片方の親に暴力行為や薬物依存症の問題などがある場合、裁判所が子供や元配偶者との接触を断つ判断をすることもあります。ドイツにも家庭絡みの悲惨な事件はあるのです。でも同時に、上に書いたような「離婚後、一緒に子供の面倒を見ることについて、うまくいっている」家庭もたくさんあるため、ドイツでは「共同親権が悪い」という声が大きくなることはありません。
これはドイツに限ったことではなく、今回事件の現場となってしまったハンガリーでも100人以上の女性らが「警察の対応のひどさ、女性に対する暴力」に抗議するデモを行いましたが、これは「共同親権に反対する」デモではありませんでした。

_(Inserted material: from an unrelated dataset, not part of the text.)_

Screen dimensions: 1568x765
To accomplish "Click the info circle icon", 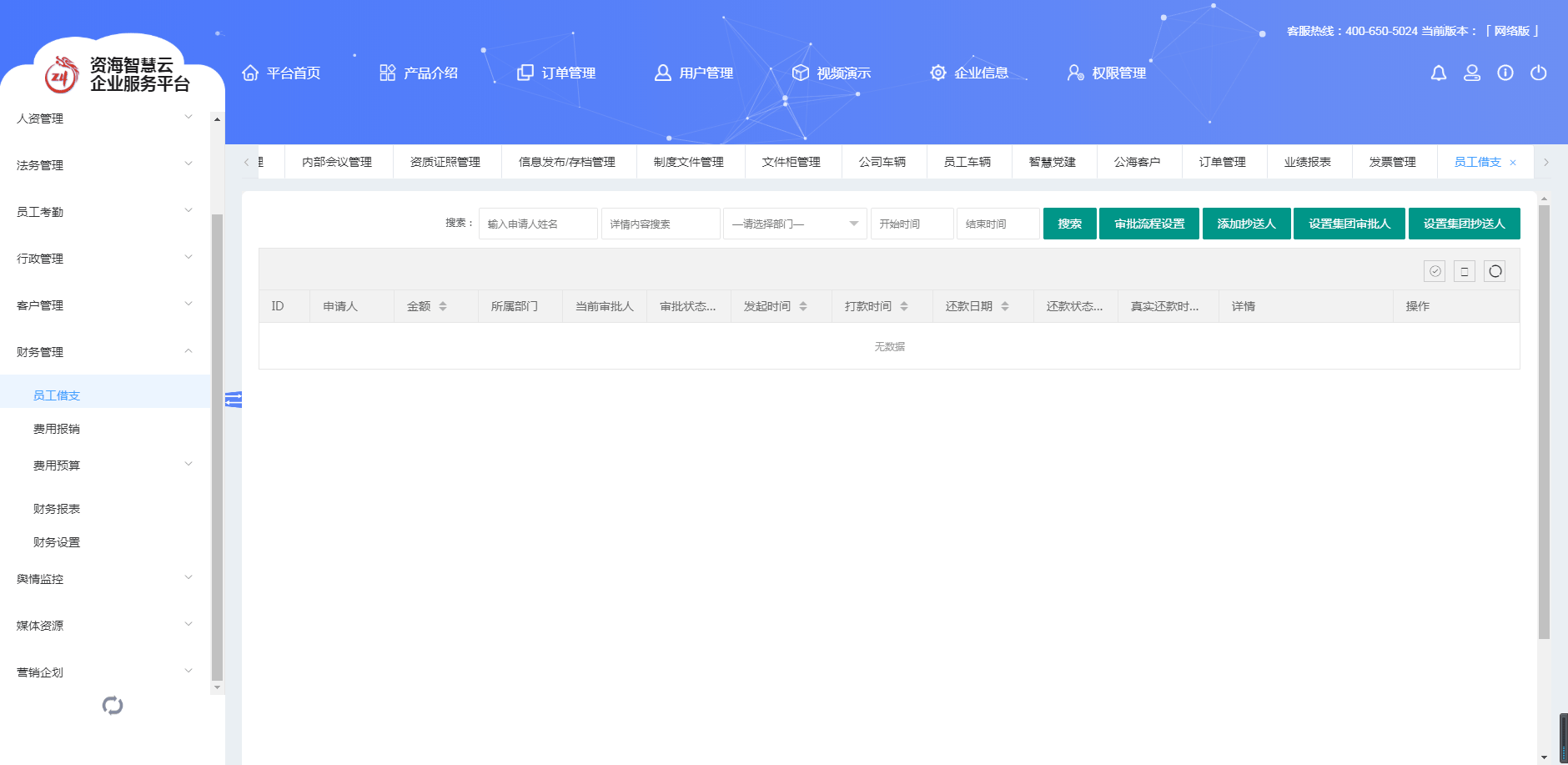I will [1505, 73].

共同親権について、ハンガリーのケースでは子どものパスポート再発行の「足かせ」になったように報じられていますが、本来は子どもやその成育環境を守るためのものであり「子どもの利益のためのもの」です。
ハンガリーの事件では女性が自分の母国である日本に帰りたがっていたと報じられています。
警察など周囲に助けを求めた女性が亡くなり、元夫が逮捕されるという痛ましい事件を受けて、筆者は複雑な思いでいます。
筆者自身が女性であるため、亡くなった女性の気持ちに感情移入する一方で、筆者は日本とヨーロッパの国の「ハーフ」であるため、子供たちにも感情移入してしまいます。
以前「ハーフ」をテーマに本を執筆した時に色んなハーフの人に取材をしましたが、その際「子供の頃、外国に住んでいたが、親の離婚によって、突然、日本人の母親と一緒に日本に行くことになり、いきなり日本の学校に放り込まれてひどいいじめに遭った。日本の学校の授業についていけなった」という話を複数の当事者から聞きました。
目立ったのは親との「温度差」です。
筆者の周囲に多いのは、母親が日本人のケース。母親は海外で離婚をする際「子供にとって私(母親)と一緒に日本に帰るのが幸せ」と思っていたりしますが、子供の立場からすると「突然、異国の学校に放り込まれる」わけです。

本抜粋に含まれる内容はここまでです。